Russian President Dmitri Medvedev, left, and French President Nicolas Sarkozy attend a joint news conference in St. Petersburg

For the past two decades, Western nations have lunged between embracing Russia as a post-communist friend and confronting it as a recidivist foe. That alternation is now surging to the positive side. On Thursday, President Obama affectionately greeted his Russian opposite, Dmitri Medvedev, at the White House. Less than a week earlier, French leader Nicolas Sarkozy pitched similar love in Moscow's direction. And if there's any doubt that a spirit of cooperation now prevails, just ask one of the many Western CEOs lined up to do business with Russia, confident that the climate is right for partnership.

During a joint press conference in Washington, Obama told Medvedev that cooperation between the two countries must now go beyond achievements like a recent accord to reduce nuclear arsenals. Russo-American relations have been reset by such security agreements, Obama suggested, but it's time to progress to broader cooperation. "Twenty years after the end of the Cold War, the U.S.-Russian relationship has to be about more than just security and arms control," Obama told Medvedev and an attending press corps. "It has to be about our shared prosperity and what we can build together."

The gaggle of American and Russian CEOs hovering around Medvedev's visit provided proof that efforts to increase economic ties are already under way. Russia needs the foreign investment: recent reports suggest that the country requires about $1 trillion to restore its aging Soviet infrastructure, a figure the budget cannot hope to cover. But if Russia has been forced into realizing that it must be open for business, America is not the only one vying for an invite. Sarkozy got a jump on Obama on June 19, when he traveled to Russia for the final session of the St. Petersburg International Economic Forum. Accompanied by a small army of French business leaders, Sarkozy oversaw the signing of about 25 major contracts between Russian and French companies worth an estimated $6.1 billion.

"The Cold War is finished, the Wall is finished," Sarkozy said, urging Medvedev to deepen both economic and security ties with France as well as the entire European Union. "Russia is a great power. We are neighbors. We have the vocation to be friends, [and] we must become closer."

* Goal 1
Update the entries from the line containing "Click the Postcode header in lower table" up to and including the line containing "Action: pos(335,628)" by changing "Salzburg" to "Innsbruck", keeping everything else the same. Return only those lines.

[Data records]
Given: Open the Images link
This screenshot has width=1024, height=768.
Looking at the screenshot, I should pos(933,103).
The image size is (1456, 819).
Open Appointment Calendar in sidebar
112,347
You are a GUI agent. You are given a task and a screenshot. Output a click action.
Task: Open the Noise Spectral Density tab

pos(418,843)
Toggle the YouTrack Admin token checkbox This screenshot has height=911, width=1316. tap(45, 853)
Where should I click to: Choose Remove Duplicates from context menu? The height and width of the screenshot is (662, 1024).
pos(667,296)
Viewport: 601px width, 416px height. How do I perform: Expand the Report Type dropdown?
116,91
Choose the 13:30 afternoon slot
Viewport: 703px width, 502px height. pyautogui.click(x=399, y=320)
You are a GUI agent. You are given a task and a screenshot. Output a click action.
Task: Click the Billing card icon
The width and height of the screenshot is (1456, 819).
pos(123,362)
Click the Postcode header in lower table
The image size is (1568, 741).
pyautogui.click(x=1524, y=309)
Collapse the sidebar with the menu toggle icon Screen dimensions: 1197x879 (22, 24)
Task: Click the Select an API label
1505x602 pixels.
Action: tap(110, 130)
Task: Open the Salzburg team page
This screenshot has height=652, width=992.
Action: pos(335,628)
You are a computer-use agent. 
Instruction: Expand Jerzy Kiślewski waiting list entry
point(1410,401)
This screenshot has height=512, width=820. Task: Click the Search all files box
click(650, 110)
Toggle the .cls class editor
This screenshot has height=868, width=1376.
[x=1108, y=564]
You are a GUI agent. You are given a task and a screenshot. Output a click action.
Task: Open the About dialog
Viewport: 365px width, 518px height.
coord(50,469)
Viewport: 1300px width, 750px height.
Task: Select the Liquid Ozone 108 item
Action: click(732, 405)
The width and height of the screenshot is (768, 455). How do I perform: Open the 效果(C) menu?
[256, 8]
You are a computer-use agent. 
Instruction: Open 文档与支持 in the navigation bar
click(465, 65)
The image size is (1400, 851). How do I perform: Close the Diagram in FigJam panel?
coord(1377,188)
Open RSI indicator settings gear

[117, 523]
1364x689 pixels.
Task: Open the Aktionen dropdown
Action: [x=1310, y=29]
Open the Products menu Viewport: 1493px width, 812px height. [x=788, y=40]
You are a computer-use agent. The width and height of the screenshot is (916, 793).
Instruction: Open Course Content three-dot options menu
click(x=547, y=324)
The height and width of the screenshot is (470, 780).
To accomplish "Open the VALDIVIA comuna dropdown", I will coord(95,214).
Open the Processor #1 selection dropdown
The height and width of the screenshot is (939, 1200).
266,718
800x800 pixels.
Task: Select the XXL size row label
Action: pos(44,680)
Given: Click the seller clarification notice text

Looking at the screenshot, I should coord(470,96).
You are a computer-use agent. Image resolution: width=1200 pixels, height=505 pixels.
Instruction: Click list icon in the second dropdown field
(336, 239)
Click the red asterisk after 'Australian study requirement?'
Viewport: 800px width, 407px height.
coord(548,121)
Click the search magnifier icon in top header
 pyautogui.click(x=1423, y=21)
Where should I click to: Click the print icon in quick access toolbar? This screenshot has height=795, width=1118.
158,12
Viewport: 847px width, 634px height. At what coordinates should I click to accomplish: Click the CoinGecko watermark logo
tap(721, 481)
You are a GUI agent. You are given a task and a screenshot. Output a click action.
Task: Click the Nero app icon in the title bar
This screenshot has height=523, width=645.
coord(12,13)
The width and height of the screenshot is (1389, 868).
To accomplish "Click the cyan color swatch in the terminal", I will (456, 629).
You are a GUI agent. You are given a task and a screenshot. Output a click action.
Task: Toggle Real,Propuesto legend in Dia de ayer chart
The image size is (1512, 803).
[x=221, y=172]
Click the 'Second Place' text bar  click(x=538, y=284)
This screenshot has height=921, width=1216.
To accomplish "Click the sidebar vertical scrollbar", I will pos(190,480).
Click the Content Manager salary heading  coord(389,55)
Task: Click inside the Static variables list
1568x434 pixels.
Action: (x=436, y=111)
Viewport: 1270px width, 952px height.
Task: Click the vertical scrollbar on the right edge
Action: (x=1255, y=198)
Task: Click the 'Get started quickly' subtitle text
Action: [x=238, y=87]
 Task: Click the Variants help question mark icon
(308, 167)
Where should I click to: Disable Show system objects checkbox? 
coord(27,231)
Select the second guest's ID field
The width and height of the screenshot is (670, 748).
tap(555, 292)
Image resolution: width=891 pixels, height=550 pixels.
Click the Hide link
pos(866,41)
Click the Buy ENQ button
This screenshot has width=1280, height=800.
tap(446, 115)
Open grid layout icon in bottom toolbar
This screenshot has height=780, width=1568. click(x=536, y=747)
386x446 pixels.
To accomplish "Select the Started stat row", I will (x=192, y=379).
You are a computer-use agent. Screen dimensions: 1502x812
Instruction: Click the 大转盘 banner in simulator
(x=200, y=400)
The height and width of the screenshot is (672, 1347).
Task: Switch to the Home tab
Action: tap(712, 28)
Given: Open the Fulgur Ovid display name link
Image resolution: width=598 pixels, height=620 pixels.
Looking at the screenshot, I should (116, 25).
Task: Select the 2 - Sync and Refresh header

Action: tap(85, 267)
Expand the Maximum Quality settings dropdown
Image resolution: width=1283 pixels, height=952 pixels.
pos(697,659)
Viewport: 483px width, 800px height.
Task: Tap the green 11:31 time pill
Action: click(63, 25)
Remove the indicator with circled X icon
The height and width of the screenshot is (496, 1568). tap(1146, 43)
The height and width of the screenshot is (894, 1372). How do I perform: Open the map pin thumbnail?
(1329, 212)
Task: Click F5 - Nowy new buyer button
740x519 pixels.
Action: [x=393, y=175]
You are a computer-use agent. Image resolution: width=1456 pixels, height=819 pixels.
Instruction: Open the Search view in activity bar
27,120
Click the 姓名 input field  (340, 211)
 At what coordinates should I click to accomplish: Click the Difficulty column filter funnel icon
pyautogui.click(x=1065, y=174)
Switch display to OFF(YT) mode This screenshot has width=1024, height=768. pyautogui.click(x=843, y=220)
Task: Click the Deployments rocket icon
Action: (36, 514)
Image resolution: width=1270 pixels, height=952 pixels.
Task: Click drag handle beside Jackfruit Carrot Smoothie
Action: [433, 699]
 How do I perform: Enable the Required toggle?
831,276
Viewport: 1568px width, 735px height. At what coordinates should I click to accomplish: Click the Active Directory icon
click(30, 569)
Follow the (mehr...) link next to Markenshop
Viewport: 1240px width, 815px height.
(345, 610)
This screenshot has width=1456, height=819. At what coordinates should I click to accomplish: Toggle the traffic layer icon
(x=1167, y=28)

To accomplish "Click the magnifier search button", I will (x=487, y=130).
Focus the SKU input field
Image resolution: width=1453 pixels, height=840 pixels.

* Goal 2
Translate this sentence from the article on Western relations with Russia into Spanish: "Russia needs the foreign investment: recent reports suggest that the country requires about $1 trillion to restore its aging Soviet infrastructure, a figure the budget cannot hope to cover."

* Exercise solution 1
Click the Postcode header in lower table
The image size is (1568, 741).
pyautogui.click(x=1524, y=309)
Collapse the sidebar with the menu toggle icon Screen dimensions: 1197x879 (22, 24)
Task: Click the Select an API label
1505x602 pixels.
Action: tap(110, 130)
Task: Open the Innsbruck team page
This screenshot has height=652, width=992.
Action: pos(335,628)

* Exercise solution 2
Rusia necesita la inversión extranjera: informes recientes sugieren que el país requiere alrededor de 1 billón de dólares para restaurar su envejecida infraestructura soviética, una cifra que el presupuesto no puede aspirar a cubrir.